## Task description
The lines from the one holding "Run SpringBootTestApplication with" through the end of the records below are to be written out exactly, and nothing else; pictures are to be left out.

## Information

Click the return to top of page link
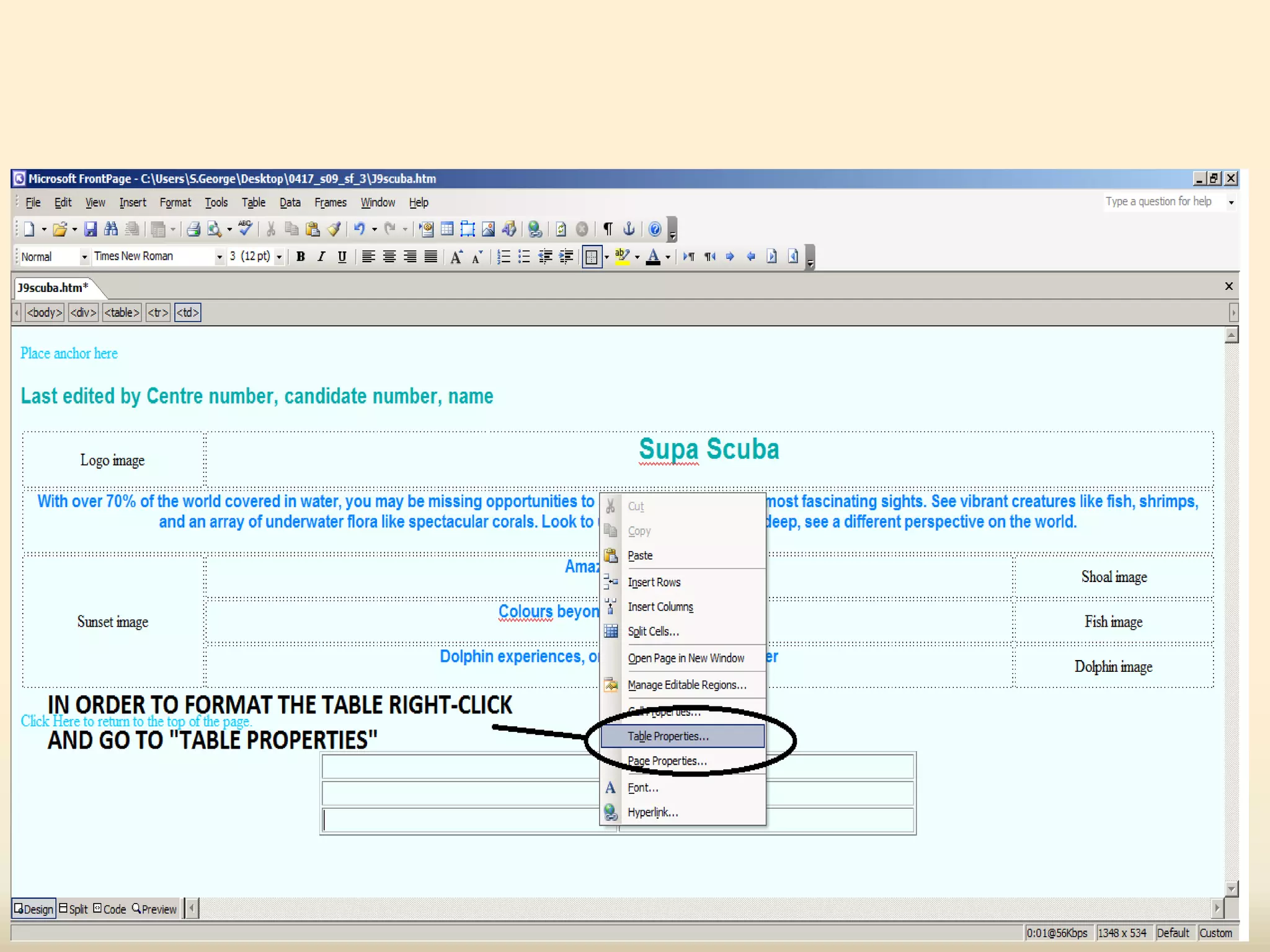(136, 721)
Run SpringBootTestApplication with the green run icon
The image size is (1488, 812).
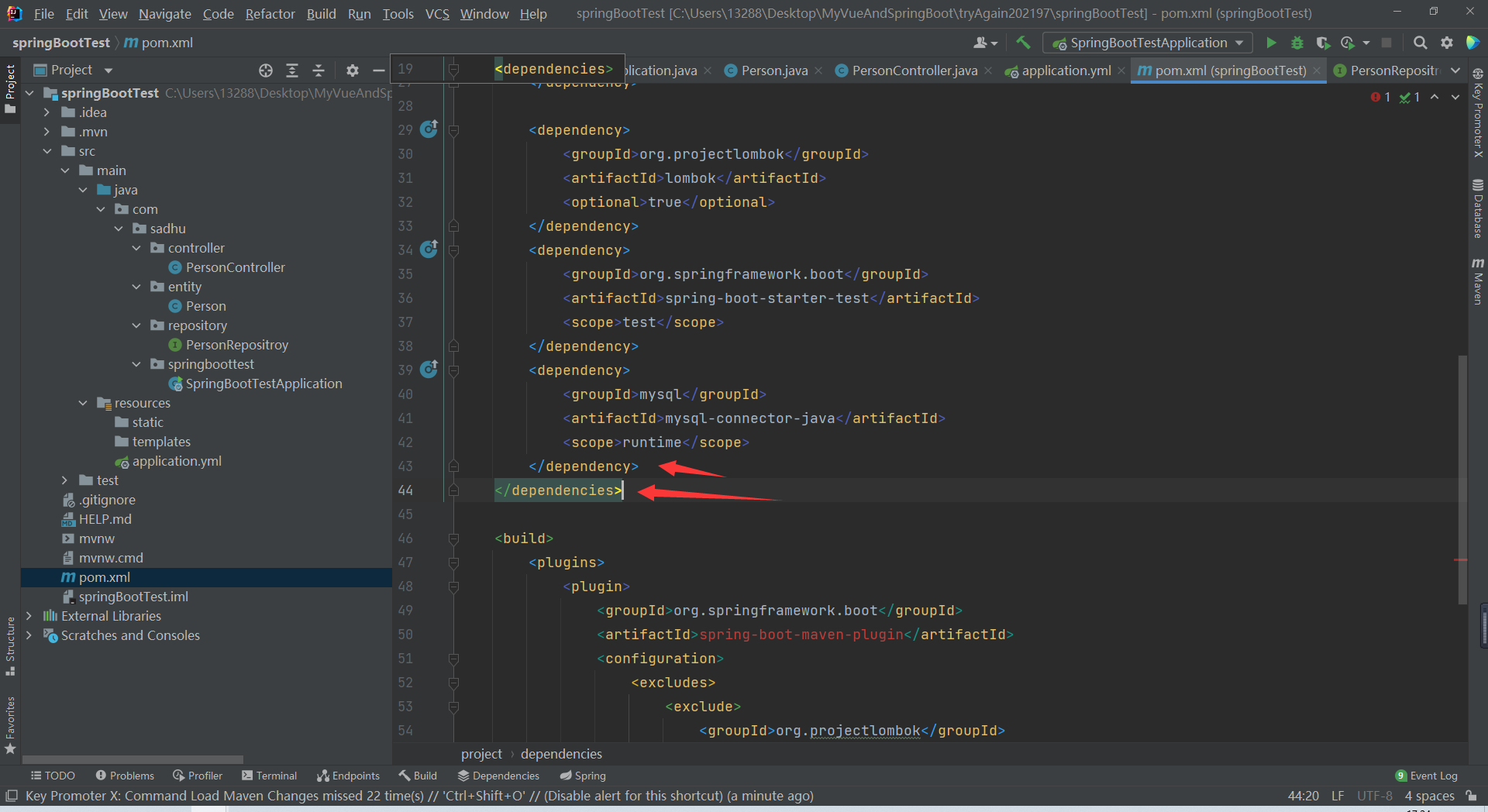pyautogui.click(x=1271, y=43)
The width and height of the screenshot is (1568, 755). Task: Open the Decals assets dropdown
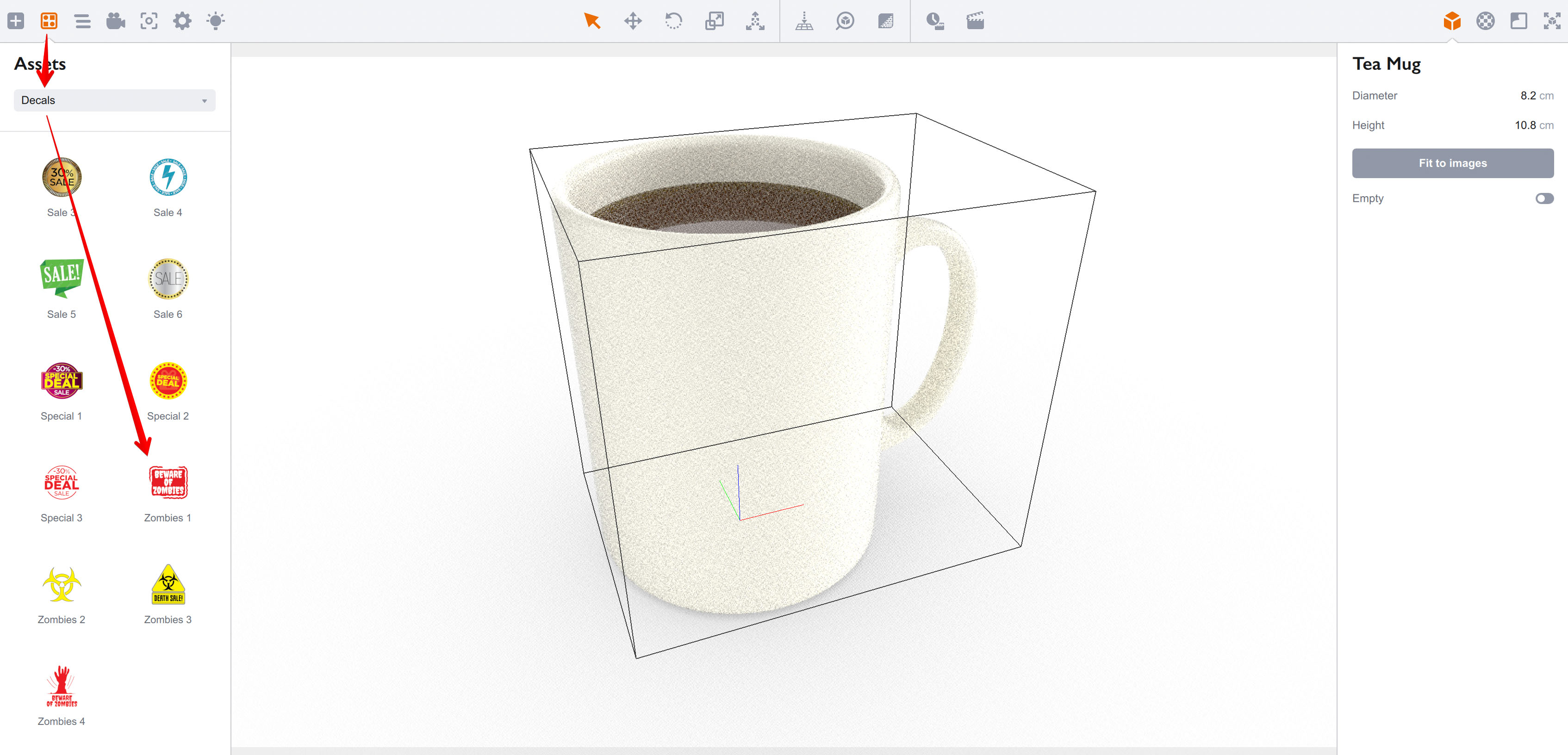tap(114, 100)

## Result
Run SpringBootTestApplication with the green run icon
The image size is (1488, 812).
pyautogui.click(x=1271, y=43)
The width and height of the screenshot is (1568, 755). Task: Open the Decals assets dropdown
tap(114, 100)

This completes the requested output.